Le second vise à rétablir un délai de carence minimum d’un an après la suspension du label ou signe de qualité (notamment le label RGE) délivré à une entreprise et auquel est conditionné l’octroi d’aides financières pour les travaux afin de renforcer la lutte contre la fraude aux aides publiques.

Nous avons enfin et surtout imaginé en lien avec les représentants des organisations professionnelles (notamment la CAPEB 38 et la CAPEB nationale) un dispositif que nous jugeons pertinent, qui conditionne le versement de toute aide publique ou avantage fiscal à la réalisation d’un contrôle sur site obligatoire de type CONSUEL (responsable de la certification des installations électriques) pour attester de la bonne exécution des travaux.
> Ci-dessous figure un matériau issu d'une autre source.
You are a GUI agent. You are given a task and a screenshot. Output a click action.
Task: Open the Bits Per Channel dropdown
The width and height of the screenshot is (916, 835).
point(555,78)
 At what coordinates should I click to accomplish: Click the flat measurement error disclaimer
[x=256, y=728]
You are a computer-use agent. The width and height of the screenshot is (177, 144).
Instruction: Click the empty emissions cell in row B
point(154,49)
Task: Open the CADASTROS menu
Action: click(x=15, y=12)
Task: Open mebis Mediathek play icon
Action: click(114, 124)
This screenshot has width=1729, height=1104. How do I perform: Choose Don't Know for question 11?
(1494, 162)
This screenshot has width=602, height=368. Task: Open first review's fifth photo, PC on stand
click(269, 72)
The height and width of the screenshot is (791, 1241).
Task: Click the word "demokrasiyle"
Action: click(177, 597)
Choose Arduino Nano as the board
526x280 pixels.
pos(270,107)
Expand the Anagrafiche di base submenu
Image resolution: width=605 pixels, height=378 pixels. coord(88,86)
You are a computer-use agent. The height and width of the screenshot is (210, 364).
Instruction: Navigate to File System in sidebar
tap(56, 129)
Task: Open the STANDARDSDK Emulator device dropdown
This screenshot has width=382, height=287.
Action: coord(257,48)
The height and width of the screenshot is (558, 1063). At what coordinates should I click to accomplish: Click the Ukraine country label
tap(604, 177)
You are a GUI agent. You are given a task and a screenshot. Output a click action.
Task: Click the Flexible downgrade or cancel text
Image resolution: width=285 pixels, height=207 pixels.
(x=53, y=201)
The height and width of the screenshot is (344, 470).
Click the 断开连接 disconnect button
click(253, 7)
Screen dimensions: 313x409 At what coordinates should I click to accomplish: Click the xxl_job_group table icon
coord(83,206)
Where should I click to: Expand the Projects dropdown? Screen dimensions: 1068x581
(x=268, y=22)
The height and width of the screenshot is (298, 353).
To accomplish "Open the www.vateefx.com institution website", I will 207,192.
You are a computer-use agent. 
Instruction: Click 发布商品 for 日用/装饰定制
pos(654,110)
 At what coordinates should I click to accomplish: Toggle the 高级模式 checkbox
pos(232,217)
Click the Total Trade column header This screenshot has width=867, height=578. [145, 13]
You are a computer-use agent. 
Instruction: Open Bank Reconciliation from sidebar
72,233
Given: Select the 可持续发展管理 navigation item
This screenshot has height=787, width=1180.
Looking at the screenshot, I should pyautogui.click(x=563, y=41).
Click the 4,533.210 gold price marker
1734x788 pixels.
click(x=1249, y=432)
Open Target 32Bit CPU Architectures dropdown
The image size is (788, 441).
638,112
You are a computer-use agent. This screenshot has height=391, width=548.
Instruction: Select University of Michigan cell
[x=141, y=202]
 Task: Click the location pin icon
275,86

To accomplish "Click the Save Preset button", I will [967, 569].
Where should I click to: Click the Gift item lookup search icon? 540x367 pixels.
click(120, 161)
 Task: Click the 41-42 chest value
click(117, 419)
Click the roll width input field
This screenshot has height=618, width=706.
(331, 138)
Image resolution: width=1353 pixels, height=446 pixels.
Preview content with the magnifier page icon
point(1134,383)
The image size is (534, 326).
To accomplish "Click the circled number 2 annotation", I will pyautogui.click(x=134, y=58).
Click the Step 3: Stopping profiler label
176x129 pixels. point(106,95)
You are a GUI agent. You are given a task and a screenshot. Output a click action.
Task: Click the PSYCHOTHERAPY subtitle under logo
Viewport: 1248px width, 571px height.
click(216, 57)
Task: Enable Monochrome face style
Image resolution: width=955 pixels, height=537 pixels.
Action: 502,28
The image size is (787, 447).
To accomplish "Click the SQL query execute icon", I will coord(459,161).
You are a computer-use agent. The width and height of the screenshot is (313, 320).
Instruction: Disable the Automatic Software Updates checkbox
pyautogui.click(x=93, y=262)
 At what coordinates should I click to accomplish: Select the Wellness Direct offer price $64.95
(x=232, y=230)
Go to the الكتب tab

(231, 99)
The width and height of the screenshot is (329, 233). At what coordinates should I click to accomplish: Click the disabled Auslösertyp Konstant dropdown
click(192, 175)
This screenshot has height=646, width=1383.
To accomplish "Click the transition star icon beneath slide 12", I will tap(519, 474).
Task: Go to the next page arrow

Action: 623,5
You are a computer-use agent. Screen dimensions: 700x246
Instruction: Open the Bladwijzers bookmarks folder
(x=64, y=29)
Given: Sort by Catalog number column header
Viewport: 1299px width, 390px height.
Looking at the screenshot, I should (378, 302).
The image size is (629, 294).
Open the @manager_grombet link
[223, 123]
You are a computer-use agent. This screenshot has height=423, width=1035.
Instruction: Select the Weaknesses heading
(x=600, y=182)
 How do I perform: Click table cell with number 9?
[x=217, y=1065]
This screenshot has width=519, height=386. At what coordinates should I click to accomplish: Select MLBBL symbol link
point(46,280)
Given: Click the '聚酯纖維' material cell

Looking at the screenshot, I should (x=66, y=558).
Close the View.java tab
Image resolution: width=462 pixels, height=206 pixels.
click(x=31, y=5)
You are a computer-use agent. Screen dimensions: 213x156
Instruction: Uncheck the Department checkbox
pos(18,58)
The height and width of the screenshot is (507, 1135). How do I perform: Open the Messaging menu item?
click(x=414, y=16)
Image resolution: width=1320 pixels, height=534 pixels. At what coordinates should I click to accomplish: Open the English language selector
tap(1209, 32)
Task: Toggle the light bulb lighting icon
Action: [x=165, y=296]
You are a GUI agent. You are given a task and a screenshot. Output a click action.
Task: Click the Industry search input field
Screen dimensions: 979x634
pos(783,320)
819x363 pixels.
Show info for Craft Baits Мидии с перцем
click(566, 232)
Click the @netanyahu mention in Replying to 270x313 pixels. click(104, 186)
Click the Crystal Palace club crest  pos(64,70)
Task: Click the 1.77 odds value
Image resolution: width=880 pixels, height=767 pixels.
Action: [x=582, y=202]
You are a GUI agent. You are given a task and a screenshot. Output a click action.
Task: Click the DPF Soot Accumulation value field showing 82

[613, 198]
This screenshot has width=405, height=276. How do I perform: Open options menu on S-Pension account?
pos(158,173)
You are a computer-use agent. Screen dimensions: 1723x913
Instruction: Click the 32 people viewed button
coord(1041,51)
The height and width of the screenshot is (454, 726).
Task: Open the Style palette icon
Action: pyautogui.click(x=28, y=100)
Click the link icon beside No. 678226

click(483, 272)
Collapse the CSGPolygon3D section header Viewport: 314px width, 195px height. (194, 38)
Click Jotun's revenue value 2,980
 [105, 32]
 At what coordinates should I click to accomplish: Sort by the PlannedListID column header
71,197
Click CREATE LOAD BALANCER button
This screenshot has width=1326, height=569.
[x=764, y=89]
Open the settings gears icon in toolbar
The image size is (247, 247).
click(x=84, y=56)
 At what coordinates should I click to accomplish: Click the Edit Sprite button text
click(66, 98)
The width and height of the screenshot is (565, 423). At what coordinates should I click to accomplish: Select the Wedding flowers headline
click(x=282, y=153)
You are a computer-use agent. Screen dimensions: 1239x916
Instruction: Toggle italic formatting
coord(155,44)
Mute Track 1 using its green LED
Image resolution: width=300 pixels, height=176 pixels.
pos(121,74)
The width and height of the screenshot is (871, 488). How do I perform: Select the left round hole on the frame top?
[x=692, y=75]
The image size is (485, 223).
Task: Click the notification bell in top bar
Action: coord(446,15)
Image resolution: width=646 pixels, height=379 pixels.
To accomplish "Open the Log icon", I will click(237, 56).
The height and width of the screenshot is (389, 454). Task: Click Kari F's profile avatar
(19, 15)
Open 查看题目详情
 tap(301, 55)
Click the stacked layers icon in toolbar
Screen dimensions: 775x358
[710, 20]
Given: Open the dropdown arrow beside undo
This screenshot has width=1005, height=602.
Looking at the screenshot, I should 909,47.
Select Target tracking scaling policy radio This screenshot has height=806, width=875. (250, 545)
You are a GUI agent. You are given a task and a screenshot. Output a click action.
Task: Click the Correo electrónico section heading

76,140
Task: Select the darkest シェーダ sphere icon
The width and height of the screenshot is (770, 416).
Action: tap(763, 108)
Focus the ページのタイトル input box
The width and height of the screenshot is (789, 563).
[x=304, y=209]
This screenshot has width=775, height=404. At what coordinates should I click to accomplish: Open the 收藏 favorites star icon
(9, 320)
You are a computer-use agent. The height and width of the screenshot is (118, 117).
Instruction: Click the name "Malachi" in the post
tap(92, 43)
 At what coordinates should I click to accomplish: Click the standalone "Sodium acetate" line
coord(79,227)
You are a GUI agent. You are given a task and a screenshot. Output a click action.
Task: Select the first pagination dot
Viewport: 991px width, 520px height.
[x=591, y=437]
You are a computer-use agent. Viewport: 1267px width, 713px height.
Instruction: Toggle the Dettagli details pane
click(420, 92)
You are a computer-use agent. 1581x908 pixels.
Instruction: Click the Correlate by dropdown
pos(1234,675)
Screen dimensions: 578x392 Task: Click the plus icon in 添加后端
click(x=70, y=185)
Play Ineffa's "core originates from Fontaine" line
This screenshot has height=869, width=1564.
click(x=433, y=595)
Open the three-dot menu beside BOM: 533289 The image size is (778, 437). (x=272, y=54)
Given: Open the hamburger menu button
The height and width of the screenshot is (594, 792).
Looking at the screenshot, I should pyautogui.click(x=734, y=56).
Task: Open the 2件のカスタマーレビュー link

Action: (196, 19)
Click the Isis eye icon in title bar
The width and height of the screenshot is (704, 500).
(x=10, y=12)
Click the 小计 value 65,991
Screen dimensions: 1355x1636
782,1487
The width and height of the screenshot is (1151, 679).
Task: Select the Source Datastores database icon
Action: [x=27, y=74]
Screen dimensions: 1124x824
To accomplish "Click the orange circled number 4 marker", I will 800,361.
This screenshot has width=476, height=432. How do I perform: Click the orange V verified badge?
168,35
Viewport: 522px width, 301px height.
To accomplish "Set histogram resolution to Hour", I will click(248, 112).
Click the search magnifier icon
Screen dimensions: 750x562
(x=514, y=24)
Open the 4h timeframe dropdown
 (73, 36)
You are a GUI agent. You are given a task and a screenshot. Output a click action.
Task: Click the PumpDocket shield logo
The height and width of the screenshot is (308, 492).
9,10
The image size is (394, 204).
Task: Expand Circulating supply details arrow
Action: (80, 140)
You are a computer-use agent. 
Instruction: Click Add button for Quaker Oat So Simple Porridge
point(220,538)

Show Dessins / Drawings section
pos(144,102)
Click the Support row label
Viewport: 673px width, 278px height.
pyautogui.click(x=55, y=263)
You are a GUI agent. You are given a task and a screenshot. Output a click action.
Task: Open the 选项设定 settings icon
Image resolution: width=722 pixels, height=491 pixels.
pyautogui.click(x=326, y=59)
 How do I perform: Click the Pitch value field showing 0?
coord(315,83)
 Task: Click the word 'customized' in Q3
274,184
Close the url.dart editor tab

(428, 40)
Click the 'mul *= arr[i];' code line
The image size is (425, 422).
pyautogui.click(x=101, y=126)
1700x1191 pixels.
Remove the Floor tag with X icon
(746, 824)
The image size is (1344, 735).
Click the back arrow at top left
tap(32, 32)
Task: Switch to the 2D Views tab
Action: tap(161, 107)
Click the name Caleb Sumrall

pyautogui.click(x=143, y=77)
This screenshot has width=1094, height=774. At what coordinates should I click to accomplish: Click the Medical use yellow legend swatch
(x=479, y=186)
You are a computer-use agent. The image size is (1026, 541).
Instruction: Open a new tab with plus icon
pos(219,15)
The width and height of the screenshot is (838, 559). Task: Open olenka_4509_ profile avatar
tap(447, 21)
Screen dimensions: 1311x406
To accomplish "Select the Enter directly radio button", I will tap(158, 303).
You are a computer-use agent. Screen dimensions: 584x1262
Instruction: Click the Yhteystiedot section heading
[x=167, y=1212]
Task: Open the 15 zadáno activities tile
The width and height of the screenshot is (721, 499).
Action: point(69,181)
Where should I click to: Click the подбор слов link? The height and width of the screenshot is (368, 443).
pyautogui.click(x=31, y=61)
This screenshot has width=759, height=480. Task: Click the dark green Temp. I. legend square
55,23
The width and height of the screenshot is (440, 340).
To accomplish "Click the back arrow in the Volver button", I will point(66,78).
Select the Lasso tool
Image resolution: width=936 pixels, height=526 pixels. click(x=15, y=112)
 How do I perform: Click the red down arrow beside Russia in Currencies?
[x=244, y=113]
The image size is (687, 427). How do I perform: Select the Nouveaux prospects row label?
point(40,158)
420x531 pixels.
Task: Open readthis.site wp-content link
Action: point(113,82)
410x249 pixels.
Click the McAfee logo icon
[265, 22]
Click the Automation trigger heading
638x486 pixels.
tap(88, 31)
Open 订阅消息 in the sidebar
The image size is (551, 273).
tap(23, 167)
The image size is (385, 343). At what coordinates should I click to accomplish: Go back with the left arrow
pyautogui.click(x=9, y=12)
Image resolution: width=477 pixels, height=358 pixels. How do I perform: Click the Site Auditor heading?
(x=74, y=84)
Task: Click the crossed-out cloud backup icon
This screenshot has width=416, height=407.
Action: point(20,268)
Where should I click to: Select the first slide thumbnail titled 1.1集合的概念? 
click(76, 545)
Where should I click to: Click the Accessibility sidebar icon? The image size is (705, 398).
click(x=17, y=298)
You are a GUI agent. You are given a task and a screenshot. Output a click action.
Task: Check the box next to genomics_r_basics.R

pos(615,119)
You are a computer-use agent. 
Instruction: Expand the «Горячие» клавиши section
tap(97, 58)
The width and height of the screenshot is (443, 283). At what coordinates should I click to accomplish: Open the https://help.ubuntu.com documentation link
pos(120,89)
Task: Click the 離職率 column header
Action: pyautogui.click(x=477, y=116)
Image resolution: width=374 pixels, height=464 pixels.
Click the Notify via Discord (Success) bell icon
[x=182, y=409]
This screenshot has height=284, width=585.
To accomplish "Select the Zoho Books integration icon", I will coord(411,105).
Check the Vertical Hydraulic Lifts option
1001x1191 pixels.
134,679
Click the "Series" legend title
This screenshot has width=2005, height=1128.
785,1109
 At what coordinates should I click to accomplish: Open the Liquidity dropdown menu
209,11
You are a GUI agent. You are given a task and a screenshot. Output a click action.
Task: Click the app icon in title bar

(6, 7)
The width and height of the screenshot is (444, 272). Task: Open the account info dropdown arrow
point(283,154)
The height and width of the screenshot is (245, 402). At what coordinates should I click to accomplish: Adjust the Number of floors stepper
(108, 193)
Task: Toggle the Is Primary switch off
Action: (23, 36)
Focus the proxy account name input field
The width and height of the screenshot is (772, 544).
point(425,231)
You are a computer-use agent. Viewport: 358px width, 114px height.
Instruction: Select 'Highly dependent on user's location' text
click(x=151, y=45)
Toutes les entreprises seraient ainsi éligibles aux travaux subventionnés et se verraient délivrer un certificat de conformité à l’issue du contrôle en cas de bonne exécution des travaux. L’obtention de trois certificats de conformité par une entreprise permettrait en outre la délivrance automatique du label RGE. Nous pensons cette mesure tout à la fois capable de lutter contre la fraude, d’accompagner de la filière de la rénovation et de simplifier la vie des entreprises. 

Cet amendement est directement inspiré de la proposition n°9 du rapport et se veut donc tout à la fois une mesure de lutte contre la fraude, une mesure d’accompagnement de la filière de la rénovation et une mesure de simplification administrative pour les entreprises de cette filière.

Il n’a malheureusement pas été adopté mais je continuerai à le défendre avec force comme toutes les propositions législatives du rapport qui n’ont pas encore pu être inscrites dans la loi.